Мурат выиграл партию. Бекжан проиграл — и проиграл крупно, почти вчистую. Но он не чувствовал горечи поражения. Он чувствовал то, что чувствует физик, увидевший в спектре излучения аномалию, которую не может объяснить существующая теория: охотничий азарт первооткрывателя.
— Еще одну, — сказал он.
Мурат удивленно поднял бровь, но расставил шарики заново.
Вторая партия была другой. Бекжан играл не так, как в первую. Он не пытался выиграть — он пытался понять. Каждый ход был экспериментом, каждая лунка — переменной в уравнении. Он жертвовал камушками не потому, что это было стратегически выгодно, а потому, что хотел услышать, как изменится музыка доски. Он брал чужие шарики не из жадности, а чтобы почувствовать ритм, который возникает в момент захвата.
К середине партии он уже слышал не отдельные ноты, а целые фразы. Доска пела. Негромко, фальшиво, сбивчиво — как ребенок, который только учится говорить. Но это была музыка.
Мурат выиграл и вторую партию. Но победа далась ему тяжелее.
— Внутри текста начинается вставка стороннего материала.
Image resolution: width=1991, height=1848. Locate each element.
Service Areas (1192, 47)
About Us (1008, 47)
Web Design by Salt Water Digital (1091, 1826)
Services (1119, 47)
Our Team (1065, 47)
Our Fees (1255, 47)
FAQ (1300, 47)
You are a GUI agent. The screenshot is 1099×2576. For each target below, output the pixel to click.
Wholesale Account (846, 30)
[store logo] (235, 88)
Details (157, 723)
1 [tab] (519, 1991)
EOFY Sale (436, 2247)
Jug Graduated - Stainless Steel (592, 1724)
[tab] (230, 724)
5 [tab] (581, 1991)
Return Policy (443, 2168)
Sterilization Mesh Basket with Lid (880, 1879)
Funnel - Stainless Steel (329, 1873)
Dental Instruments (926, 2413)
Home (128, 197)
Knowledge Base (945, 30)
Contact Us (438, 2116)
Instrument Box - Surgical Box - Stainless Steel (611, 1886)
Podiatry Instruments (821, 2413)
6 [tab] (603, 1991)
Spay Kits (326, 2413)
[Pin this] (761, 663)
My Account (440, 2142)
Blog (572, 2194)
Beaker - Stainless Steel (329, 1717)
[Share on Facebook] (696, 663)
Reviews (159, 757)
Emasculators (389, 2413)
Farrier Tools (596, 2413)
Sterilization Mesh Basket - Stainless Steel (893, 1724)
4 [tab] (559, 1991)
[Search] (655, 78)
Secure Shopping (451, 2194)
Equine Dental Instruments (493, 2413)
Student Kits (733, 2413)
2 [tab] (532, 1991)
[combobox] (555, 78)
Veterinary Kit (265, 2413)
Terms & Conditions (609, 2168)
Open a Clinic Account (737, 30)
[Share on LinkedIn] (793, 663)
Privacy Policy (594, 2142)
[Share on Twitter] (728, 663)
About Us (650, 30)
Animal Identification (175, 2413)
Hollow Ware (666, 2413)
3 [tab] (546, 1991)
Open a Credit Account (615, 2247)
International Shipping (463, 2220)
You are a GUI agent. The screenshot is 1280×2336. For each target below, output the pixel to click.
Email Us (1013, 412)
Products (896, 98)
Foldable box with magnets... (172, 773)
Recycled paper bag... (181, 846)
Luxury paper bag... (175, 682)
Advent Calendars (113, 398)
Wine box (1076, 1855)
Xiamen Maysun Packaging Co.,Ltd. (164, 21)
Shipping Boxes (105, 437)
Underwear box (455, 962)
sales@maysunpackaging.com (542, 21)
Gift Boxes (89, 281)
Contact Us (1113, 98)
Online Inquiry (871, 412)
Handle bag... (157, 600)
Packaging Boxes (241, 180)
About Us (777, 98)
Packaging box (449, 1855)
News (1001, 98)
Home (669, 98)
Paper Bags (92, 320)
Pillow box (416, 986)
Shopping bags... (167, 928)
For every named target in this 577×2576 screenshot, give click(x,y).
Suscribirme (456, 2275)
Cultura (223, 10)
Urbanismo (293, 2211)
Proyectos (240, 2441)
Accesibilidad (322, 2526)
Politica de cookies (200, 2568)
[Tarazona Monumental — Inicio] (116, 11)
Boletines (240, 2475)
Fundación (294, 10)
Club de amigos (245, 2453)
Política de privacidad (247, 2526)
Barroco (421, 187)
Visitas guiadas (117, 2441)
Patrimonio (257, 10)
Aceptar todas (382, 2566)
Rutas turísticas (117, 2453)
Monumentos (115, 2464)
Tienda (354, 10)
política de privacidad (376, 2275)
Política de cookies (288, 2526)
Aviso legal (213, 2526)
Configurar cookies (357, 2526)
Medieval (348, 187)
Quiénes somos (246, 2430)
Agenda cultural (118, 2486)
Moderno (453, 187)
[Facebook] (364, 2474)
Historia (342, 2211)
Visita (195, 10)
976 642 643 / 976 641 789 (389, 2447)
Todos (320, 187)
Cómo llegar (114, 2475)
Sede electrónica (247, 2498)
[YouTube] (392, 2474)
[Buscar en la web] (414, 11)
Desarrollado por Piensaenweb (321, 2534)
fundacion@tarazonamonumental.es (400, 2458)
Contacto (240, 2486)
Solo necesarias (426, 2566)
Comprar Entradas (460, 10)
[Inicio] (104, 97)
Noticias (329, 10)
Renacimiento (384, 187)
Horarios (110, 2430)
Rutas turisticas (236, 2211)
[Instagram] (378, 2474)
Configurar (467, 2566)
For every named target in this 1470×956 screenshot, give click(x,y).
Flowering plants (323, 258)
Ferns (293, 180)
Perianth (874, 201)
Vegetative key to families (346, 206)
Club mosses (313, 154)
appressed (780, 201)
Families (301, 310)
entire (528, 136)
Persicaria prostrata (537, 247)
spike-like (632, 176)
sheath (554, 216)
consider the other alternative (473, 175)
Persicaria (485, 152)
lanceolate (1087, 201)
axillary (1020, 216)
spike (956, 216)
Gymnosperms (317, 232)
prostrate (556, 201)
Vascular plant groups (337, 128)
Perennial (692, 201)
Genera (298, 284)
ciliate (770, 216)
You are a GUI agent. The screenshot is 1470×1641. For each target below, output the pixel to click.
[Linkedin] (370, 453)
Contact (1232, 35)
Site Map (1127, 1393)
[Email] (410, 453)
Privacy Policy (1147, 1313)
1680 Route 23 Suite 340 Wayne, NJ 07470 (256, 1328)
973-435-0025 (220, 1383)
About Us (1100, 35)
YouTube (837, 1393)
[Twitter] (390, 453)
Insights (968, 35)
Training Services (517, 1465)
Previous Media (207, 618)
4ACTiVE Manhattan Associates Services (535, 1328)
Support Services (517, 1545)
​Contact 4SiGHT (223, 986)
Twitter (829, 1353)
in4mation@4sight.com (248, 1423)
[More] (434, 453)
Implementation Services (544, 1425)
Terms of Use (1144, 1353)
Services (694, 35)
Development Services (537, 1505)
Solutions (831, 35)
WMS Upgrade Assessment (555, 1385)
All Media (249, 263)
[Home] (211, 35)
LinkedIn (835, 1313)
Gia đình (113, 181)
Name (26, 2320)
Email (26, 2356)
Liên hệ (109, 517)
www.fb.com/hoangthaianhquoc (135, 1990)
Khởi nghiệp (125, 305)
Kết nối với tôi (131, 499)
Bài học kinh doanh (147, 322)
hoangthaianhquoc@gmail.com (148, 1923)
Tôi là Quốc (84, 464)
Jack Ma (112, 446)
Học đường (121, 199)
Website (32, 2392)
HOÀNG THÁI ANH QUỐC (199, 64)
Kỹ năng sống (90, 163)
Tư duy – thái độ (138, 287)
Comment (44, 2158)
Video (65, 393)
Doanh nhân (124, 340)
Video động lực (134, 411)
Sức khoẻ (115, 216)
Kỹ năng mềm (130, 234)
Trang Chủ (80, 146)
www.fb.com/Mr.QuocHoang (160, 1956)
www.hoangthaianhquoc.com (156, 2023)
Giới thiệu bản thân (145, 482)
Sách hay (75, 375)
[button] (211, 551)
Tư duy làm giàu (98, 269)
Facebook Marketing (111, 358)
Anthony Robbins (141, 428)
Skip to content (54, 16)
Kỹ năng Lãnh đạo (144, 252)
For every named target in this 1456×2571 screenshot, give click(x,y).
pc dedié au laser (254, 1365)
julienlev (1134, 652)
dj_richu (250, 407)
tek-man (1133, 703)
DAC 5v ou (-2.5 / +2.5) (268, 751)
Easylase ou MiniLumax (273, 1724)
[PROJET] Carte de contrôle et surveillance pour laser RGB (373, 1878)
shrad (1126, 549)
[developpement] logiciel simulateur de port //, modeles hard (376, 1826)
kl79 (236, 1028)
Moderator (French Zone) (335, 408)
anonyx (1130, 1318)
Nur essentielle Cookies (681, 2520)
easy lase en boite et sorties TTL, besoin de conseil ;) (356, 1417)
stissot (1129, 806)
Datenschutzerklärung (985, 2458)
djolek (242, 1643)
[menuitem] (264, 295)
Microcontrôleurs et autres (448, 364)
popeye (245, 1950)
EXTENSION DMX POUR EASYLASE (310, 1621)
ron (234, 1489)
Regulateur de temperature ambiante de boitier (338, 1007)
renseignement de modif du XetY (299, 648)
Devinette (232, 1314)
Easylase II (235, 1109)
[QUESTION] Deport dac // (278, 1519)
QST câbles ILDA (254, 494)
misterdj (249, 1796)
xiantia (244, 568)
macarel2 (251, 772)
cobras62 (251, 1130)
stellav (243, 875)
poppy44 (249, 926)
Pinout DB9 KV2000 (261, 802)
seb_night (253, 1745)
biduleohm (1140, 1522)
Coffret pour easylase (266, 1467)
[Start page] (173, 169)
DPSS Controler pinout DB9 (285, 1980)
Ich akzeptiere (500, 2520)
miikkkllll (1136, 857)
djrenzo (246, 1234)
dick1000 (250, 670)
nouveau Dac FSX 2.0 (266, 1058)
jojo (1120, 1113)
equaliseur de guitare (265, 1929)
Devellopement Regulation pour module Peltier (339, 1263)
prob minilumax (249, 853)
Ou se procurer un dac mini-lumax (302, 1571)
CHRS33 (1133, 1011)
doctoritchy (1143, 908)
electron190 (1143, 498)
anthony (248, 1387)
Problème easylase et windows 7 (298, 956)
В конце он посмотрел на Бекжана странным взглядом — не как на соперника, а как на человека, который только что сделал что-то, чего Мурат не мог объяснить.
— Ты... ты играл не на выигрыш, — сказал Мурат. — Ты играл на что-то другое.
— Я играл на тишину, — ответил Бекжан.
Мурат не понял. Но Бекжан и не ждал понимания. Он встал, посмотрел на заходящее солнце, которое окрашивало небо Арыси в цвет спектрального класса К2 — оранжевый, с примесью серы от заводских выбросов.
В правой руке, в больном указательном пальце, снова что-то щелкнуло. Но теперь Бекжан не воспринял этот щелчок как симптом распада. Он услышал в нем новую ноту — ту самую, с которой начинается музыка, которую никто до него не слышал.
Он вошел в дом. Подошел к футляру с домброй. Открыл. Посмотрел на струны — они блестели в лучах заката, как четыре параллельные вселенные.
— Я вернусь к тебе, — сказал он инструменту. — Но не так, как ушел. Я научу тебя новому языку. Языку, в котором ноты будут не звуками, а ходами.
Он закрыл футляр. Взял с полки книгу — потрепанный томик «Тогыз кумалак: теория и практика» казахского математика Алихана Букейханова. Открыл на первой странице. Там была диаграмма — начальная позиция, девять лунок с каждой стороны.
Бекжан сел за стол. Достал тетрадь в клетку. Начал записывать.
Он не знал тогда, что эта тетрадь станет первым томом его главной партитуры — «Симфонии на девяти лунках», которую через двадцать лет будут изучать в консерваториях и университетах. Не знал, что его имя войдет в историю не как имя домбриста, который потерял палец, а как имя человека, который нашел способ переводить шарики в ноты, а ноты — в победы.